After taking steps to increase voter participation with the 2012 re-alignment of the City’s
municipal election, no good reason exists for the General Assembly’s 2015 amendment that
unjustifiably reduced the choices those voters would have. Before the amendment, such voters
would have had the opportunity, in the months between the April primary and the November
general, to coalesce around a petition candidate seeking to intervene and challenge the status quo
by providing a voice for voters who feel unrepresented by the prevailing political parties. But
after the amendment, that opportunity no longer exists.

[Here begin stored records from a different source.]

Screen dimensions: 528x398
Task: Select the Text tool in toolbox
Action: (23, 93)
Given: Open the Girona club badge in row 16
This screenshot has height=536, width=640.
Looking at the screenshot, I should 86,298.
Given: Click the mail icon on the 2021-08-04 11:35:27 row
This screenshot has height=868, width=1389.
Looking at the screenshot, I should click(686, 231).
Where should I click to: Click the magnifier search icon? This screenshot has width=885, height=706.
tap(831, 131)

There was no justification for the 2015 amendment because Defendants have already
successfully held a City municipal general election together with a presidential general election –
with independent candidates on the ballot under the prior July 1 deadline to boot. On the two
charts above, turnout is the same for the first general election shown on each because the City
election corresponding with the 2003 municipal primary was held at the same time as the 2004
presidential general. This is discussed further below, because the 2004 election demonstrates
that there is no hardship to Defendants if required to abide by the July 1 deadline.
Case 1:16-cv-01579-RDB Document 2-1 Filed 05/20/16 Page 29 of 35
30. 30
III. The balance of hardships runs to Plaintiff, because history shows
no difference, for Defendants, between the new deadline and the
prior status quo.
To obtain a preliminary injunction, a plaintiff must demonstrate that the balance of
hardships tips in his or her favor. Winter, 555 U.S. at 20. Plaintiff can do so here because he
bears all the hardship, and Defendants bear none.9
The legislative history of Senate Bill 204 contains no reference to administrative or
bureaucratic reasons for changing the 2016 filing deadline from July 1 to February 3.

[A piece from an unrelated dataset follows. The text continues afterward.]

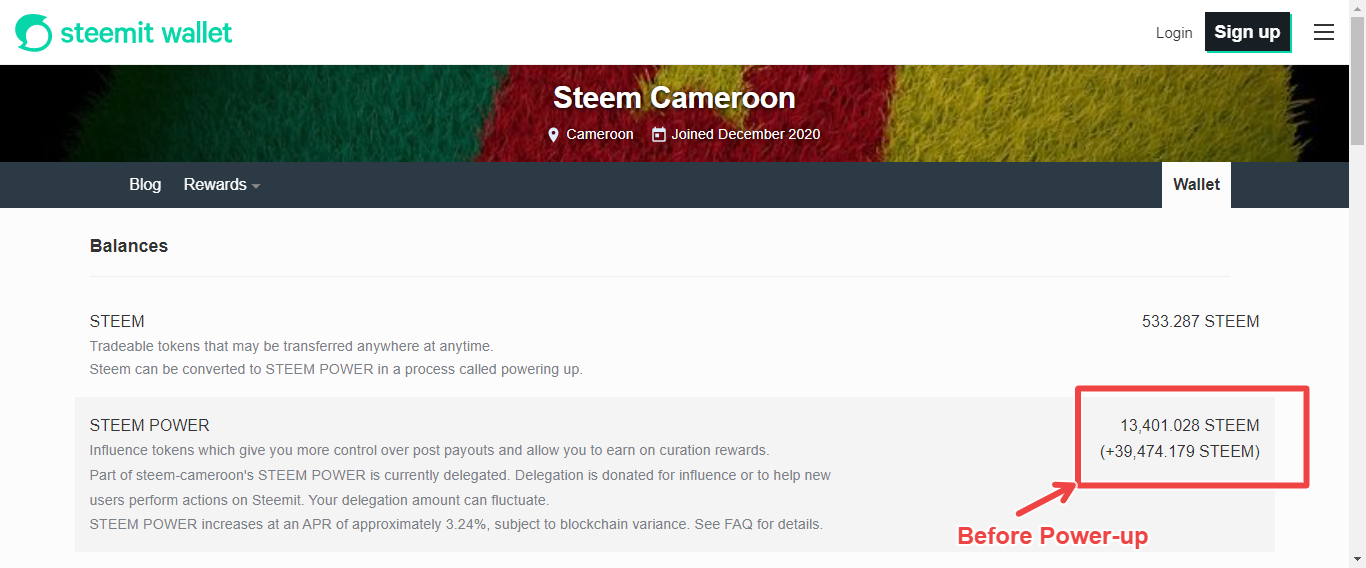Click the Rewards caret arrow
1366x568 pixels.
[256, 186]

(Exhibits 10-12.) In fact, Defendants, in 2004, successfully managed a municipal election in a
presidential election year in which independent candidates sought and achieved ballot access by
petition. Nothing in the history of Senate Bill 204 suggests a reason why the 2016 election
would so be materially different that the deadline applicable to unaffiliated candidacies had to be
accelerated by five months.
9
Plaintiff acknowledges the difference between mandatory injunctions that alter the
status quo, and prohibitory injunctions that “aim to maintain the status quo and prevent
irreparable harm while a lawsuit remains pending.” Pashby, 709 F.3d at 319. While the status
quo is “the last uncontested status between the parties which preceded the controversy,” id. at
320, “it is sometimes necessary to require a party who has recently disturbed the status quo to
reverse its actions,” which “restores, rather than disturbs, the status quo ante.” Aggarao v. MOL
Ship Mgmt. Co., 675 F.3d 355, 378 (4th Cir. 2012) (internal quotation marks and citation
omitted).
Plaintiff’s position is that the relevant status quo is the election law as it stood for
seventeen years, with § 5–703(c)(ii) commanding a deadline of July 1 for an independent
candidate to file a declaration of intent to seek ballot access by petition. Further, Plaintiff
commenced this suit as soon as practicable after the April 26 primary, and it was only after the
result of that primary that Plaintiff’s injury arose. To require Plaintiff or any other petition
candidate to have filed suit disputing the 2015 amendment to § 5–703(c)(ii) at the time it was
passed runs contrary to the very rationale of such candidacies as outlined in Anderson and
Cromer.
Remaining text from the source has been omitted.